++++ Source data

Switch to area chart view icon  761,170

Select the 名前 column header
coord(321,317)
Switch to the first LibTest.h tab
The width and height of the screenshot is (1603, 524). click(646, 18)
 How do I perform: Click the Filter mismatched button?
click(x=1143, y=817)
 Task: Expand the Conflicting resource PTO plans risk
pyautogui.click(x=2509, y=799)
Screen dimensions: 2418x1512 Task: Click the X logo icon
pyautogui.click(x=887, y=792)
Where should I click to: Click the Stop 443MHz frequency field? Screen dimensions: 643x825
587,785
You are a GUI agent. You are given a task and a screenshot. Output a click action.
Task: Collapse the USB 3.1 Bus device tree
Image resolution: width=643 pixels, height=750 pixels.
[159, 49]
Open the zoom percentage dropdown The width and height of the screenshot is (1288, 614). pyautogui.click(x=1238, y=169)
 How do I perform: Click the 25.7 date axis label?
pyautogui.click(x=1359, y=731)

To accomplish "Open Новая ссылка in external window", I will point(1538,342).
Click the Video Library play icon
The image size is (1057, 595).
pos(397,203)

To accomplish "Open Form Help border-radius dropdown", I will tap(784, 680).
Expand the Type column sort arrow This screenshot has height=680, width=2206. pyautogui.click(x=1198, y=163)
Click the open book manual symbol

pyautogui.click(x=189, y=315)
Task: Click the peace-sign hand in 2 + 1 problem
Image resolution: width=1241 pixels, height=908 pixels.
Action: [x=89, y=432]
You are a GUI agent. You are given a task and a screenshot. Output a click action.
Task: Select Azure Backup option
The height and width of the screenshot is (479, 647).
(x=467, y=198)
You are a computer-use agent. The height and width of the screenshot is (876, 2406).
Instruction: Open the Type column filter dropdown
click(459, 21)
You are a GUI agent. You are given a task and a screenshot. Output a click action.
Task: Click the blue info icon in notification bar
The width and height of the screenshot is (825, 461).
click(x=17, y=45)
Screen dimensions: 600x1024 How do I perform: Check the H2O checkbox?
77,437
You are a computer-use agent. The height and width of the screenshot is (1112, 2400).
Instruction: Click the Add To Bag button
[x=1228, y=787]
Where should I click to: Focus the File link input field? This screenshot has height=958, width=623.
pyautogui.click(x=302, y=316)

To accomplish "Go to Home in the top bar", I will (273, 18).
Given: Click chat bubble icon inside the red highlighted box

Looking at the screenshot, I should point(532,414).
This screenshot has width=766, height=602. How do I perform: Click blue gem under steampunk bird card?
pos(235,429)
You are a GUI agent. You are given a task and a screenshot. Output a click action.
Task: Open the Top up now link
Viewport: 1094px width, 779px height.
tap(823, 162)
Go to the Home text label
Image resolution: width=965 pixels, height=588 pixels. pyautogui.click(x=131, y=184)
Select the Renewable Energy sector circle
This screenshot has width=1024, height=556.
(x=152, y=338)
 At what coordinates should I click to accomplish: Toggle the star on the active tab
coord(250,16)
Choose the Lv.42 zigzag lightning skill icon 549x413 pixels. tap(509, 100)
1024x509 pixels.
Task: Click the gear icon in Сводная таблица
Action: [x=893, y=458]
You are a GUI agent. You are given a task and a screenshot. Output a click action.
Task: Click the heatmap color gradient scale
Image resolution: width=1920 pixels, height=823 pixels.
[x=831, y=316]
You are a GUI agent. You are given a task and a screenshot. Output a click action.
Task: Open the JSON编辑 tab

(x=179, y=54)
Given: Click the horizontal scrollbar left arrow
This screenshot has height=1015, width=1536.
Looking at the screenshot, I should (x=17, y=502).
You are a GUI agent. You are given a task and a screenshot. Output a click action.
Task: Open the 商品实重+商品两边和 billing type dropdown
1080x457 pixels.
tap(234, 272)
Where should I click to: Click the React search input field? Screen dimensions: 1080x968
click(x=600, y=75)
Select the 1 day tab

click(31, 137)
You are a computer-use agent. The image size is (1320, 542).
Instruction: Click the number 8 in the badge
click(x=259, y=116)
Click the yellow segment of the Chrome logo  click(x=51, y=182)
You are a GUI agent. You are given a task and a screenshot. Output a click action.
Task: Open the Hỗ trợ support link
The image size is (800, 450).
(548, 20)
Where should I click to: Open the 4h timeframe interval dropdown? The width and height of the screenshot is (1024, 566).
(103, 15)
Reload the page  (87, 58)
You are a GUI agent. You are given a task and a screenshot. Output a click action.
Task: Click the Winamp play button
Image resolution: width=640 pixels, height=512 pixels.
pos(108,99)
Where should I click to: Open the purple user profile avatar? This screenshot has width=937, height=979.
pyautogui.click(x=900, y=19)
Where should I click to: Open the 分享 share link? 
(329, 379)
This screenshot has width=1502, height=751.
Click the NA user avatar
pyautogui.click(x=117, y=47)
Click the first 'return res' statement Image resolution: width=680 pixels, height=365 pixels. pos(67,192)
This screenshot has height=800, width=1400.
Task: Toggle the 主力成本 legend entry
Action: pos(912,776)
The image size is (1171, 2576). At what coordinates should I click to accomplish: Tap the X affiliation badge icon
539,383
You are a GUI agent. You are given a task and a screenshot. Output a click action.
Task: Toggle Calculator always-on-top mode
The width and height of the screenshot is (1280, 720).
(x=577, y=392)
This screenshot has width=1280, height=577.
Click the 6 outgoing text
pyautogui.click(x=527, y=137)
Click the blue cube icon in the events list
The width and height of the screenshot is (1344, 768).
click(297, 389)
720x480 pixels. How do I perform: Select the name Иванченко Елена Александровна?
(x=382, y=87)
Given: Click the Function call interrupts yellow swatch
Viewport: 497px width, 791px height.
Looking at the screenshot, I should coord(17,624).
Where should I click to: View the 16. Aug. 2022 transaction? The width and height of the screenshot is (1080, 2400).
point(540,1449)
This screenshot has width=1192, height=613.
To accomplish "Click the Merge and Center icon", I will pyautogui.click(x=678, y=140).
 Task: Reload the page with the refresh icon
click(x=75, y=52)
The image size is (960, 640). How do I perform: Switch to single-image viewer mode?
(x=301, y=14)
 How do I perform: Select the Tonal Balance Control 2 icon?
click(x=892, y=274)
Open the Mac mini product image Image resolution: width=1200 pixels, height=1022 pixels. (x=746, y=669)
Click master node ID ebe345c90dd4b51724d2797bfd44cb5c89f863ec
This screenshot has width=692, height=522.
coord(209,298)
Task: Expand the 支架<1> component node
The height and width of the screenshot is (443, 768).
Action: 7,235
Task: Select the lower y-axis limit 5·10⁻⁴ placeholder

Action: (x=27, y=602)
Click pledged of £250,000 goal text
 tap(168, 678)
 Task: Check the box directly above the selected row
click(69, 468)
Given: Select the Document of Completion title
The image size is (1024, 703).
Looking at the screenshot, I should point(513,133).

++++++++

▶ **How to complete this task**: From the entries above, copy each line holding "play".

▶ **Result of this exercise**:
Click the Video Library play icon
Task: Click the Winamp play button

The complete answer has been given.